Gazing Machines

Quayola Pleasant Places, Glow Festival Eindhoven
portrait of the artist with red digital background
Quayola Portrait © Skino Ricci
Quayola, Sculpture Factory, Paradise Art Space, Asymmetric-Archaeology, Seoul_South-Korea, 2018-2019
Quayola, Remains, HOW Art Museum, Asymmetric Archaeology, Gazing Machines, Shanghai, 2019

key details

12 December 2022
Online on Zoom / Onsite at ARCHiVe
4pm — 6pm (CET)

about

A lecture by Quayola, artist who employs technology as a lens to explore the tensions and equilibriums between seemingly opposing forces: the real and artificial, figurative and abstract, old and new. Constructing immersive installations, he engages with and re-imagines canonical imagery through contemporary technology.

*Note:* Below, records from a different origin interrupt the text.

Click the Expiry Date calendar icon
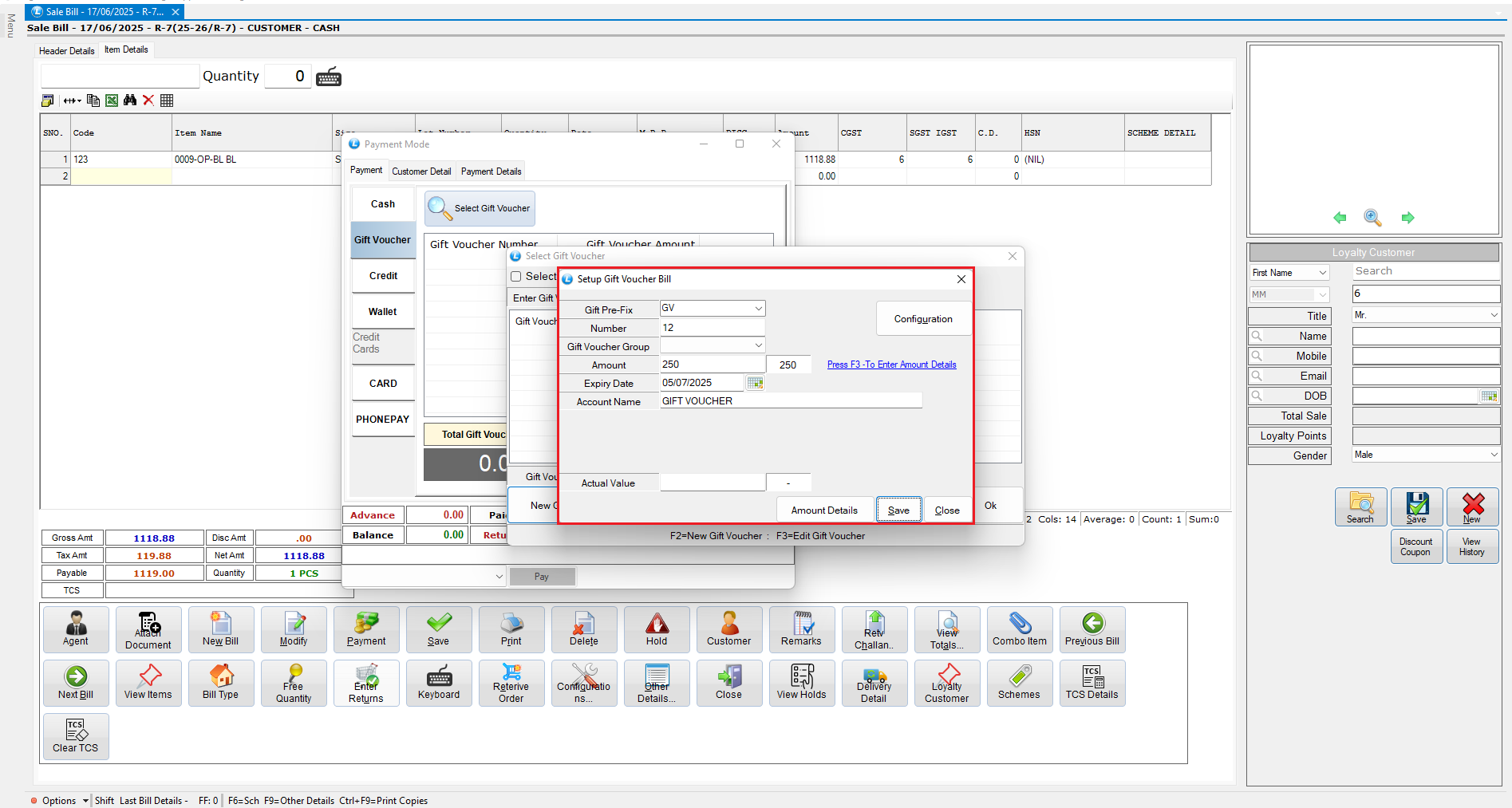Viewport: 1512px width, 808px height. tap(755, 384)
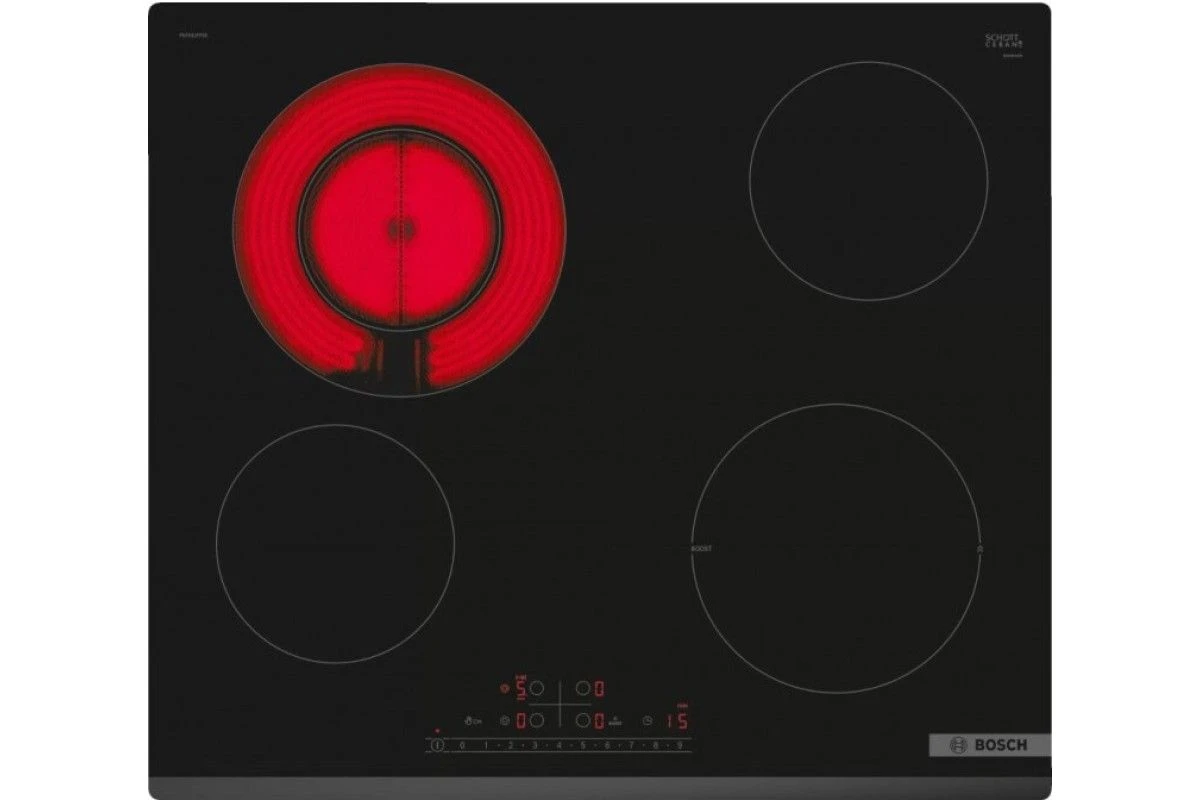Tap the dual-ring zone extension icon
1200x800 pixels.
(505, 688)
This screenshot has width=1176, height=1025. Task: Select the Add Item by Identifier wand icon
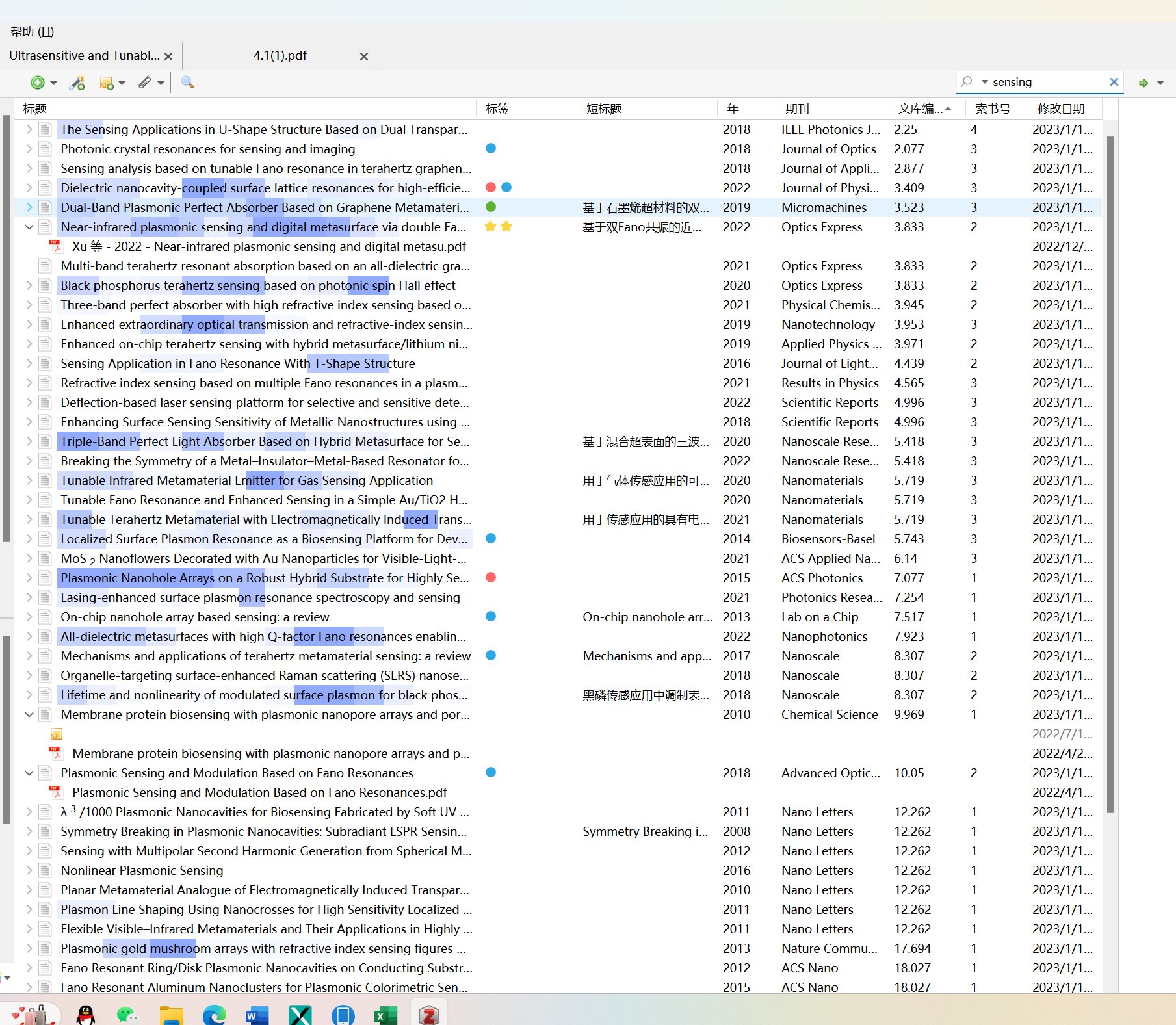77,83
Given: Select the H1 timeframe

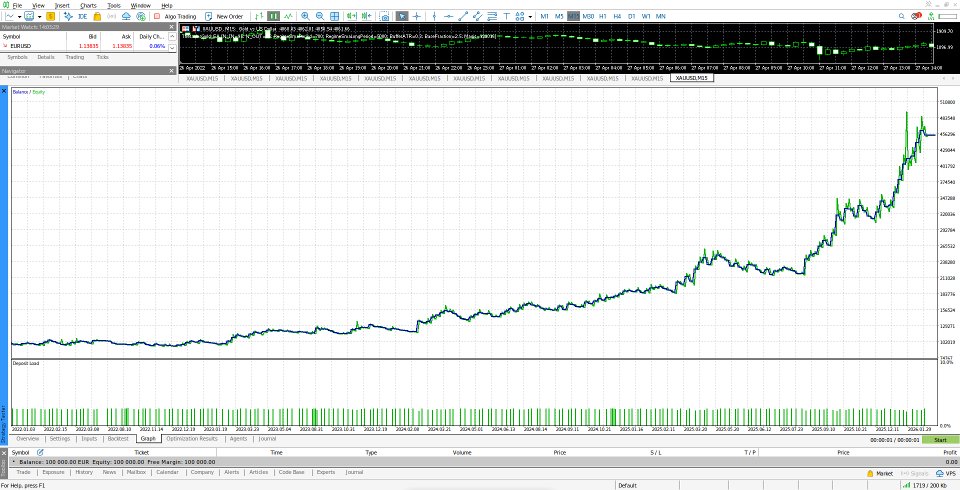Looking at the screenshot, I should 603,17.
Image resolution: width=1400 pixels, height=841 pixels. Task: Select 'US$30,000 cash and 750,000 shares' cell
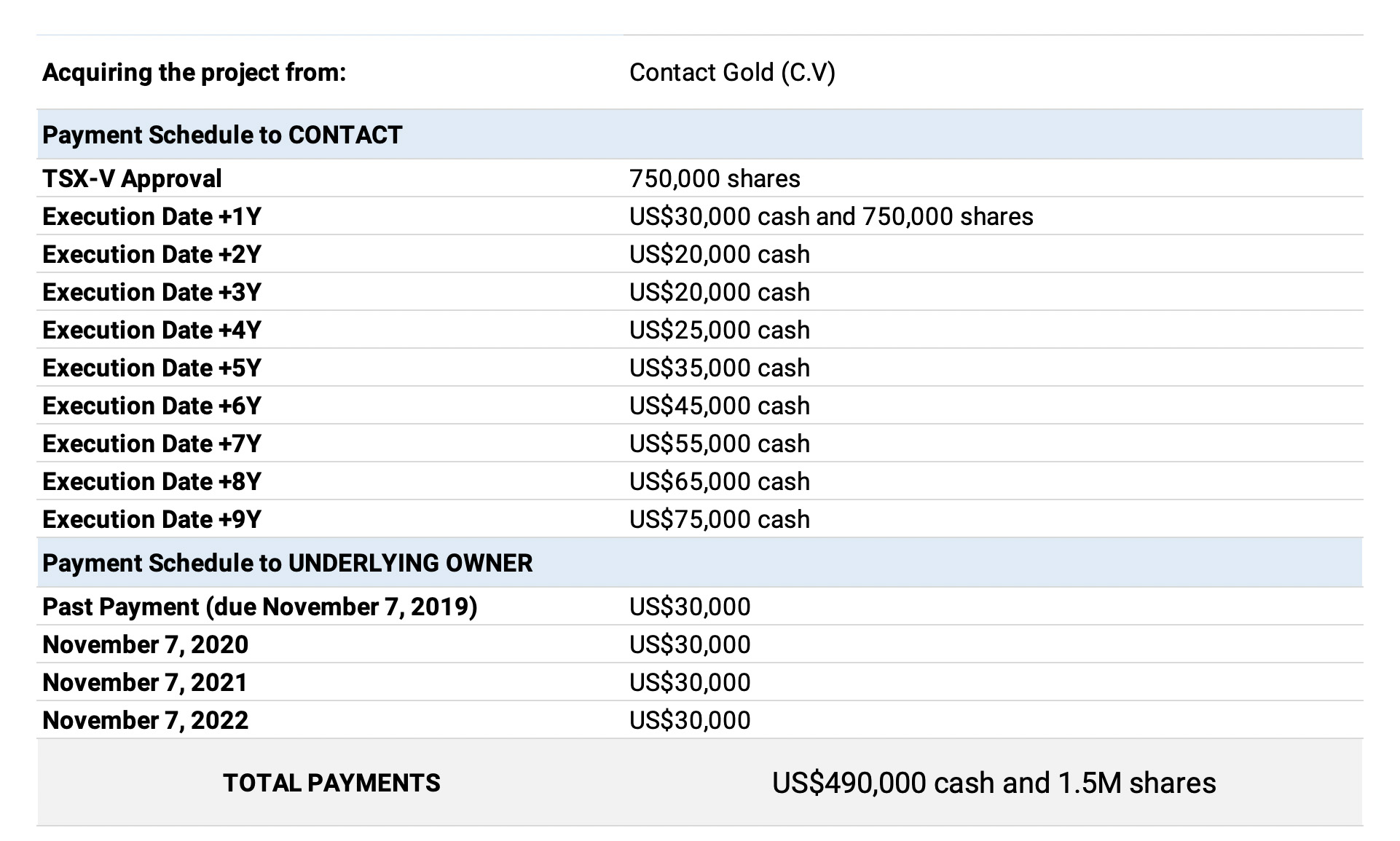(830, 217)
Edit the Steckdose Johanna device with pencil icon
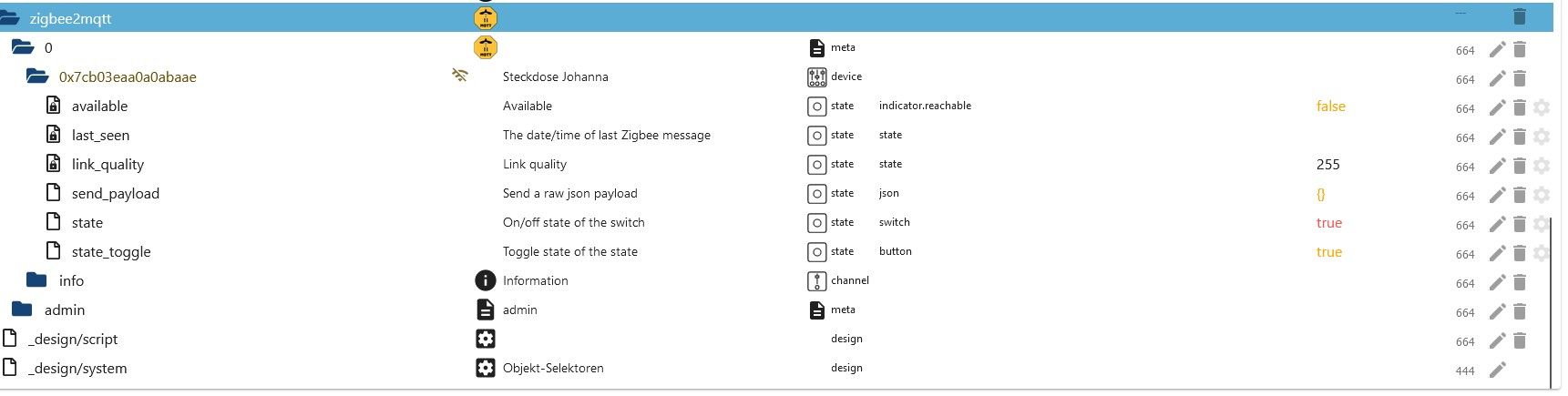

Landscape painting, classical sculpture and iconography are some of the historical aesthetics that serve as a point of departure for Quayola’s hybrid compositions. His varied practice, all deriving from custom computer software, also includes audiovisual performance, immersive video installations, sculpture, and works on paper. His work has been performed and exhibited in many prestigious institutions worldwide including V&A Museum, London; Park Avenue Armory, New York; National Art Center, Tokyo; UCCA, Beijing; How Art Museum, Shanghai; SeMA, Seoul; Palais de Tokyo, Paris; Ars Electronica, Linz; Sonar Festival, Barcelona and Sundance Film Festival.

Also a frequent collaborator on musical projects, Quayola has worked with composers, orchestras and musicians including London Contemporary Orchestra, National Orchestra of Bordeaux, Ensemble Intercontemporain, Vanessa Wagner, Jamie XX, Mira Calix, Plaid and Tale Of Us. In 2013, Quayola was awarded the Golden Nica at Ars Electronica.

Lecturer

Davide Quayola

Born in 1982 in Rome, he quickly tried to get away from the Italian capital and its historical iconography, choosing to move to London at the age of 19 to seek new subjects, a new language and a new way of expression. In 2005, he obtained an art degree from the University of London. Through his enigmatic videos, Quayola creates hybrid spaces of animated painting and sculpture. Using a procedure of audio-visual performance, drawing, photography and software programming, he explores a fine line between the real and the artificial.